• TEXTAUSZUG
---------------

Online-Nachricht - Donnerstag, 22.05.2025

Verfahrens­recht | Erlass von Säumnis­zuschlägen wegen sach­licher Un­billig­keit (BFH)

Ob der Steuer­pflichtige einen An­spruch auf den Er­lass von Säum­nis­zu­schlägen hat, weil er alles Erfor­der­liche getan hat, um die – tat­säch­lich nicht erwirkte – Aus­setzung der Voll­ziehung (AdV) zu er­reichen, hängt von den Um­ständen des Einzel­falls ab. Das gilt auch für die Frage, ob er einen Antrag auf AdV beim Finanz­gericht hätte stel­len müs­sen (BFH, Urteil v. 25.2.2025 - VIII R 2/23; veröf­fent­licht am 22.5.2025).

---------------

• AUFGABE 1
Beantworte anhand der Online-Nachricht:
(a) Welcher Wochentag steht in der Kopfzeile?
(b) Welches Aktenzeichen trägt das Urteil?
(c) Bei welchem Gericht hätte der Steuerpflichtige womöglich einen Antrag auf AdV stellen müssen?

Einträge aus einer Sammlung
---------------

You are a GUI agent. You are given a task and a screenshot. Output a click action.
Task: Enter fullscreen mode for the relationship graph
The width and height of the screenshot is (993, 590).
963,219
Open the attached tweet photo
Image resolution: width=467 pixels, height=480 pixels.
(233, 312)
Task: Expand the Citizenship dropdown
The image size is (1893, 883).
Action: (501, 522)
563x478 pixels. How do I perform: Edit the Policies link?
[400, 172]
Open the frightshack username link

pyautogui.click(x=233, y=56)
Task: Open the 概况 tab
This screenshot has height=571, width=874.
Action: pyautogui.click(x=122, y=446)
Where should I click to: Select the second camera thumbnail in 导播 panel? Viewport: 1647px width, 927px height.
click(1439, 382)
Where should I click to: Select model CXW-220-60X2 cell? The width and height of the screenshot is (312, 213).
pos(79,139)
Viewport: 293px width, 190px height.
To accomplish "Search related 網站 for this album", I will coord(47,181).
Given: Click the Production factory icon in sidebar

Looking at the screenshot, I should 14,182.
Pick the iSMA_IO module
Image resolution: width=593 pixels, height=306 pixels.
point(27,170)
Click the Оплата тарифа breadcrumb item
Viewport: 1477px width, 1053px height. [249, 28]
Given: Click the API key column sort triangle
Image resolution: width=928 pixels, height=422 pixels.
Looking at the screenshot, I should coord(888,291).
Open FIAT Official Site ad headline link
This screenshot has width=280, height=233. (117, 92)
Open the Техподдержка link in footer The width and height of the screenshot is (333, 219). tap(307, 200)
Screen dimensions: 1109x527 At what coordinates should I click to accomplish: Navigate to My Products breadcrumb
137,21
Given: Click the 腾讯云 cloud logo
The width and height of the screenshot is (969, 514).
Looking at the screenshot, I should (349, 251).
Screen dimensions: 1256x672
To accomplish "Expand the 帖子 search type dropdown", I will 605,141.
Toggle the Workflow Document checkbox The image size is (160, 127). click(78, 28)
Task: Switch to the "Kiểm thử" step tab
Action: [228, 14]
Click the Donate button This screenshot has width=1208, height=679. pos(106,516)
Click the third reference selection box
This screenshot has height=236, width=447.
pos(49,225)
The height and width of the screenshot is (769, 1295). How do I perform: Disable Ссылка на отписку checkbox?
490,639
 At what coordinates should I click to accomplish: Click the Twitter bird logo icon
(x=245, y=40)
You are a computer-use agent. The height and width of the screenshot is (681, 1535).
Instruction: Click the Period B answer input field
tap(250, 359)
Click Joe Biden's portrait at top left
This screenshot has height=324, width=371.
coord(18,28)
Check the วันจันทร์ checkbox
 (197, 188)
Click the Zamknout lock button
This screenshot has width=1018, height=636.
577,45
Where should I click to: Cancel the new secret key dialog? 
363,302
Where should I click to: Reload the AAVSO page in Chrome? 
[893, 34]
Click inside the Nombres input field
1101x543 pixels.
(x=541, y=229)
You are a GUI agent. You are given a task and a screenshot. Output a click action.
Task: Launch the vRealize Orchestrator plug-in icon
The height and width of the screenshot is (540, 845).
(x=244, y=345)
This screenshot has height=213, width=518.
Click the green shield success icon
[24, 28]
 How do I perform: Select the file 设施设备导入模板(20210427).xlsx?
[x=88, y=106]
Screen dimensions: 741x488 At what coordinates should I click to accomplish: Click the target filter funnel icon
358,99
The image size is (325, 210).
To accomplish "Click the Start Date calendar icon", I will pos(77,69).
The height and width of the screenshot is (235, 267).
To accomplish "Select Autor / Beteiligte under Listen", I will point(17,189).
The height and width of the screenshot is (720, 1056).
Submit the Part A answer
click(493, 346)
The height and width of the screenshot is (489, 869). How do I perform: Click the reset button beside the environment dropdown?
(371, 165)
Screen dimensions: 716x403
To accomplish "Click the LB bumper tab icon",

---------------

• AUFGABE 2
Bearbeite die Einträge von der Zeile mit „The image size is (325, 210).“ bis einschließlich der Zeile mit „click(493, 346)“. Ersetze darin „Submit“ durch „Send“, und gib nur diese Zeilen ansonsten unverändert wieder.

• VOLLSTÄNDIGE AUSGABE 1
(a) Donnerstag
(b) VIII R 2/23
(c) Beim Finanzgericht

• VOLLSTÄNDIGE AUSGABE 2
The image size is (325, 210).
To accomplish "Click the Start Date calendar icon", I will pos(77,69).
The height and width of the screenshot is (235, 267).
To accomplish "Select Autor / Beteiligte under Listen", I will point(17,189).
The height and width of the screenshot is (720, 1056).
Send the Part A answer
click(493, 346)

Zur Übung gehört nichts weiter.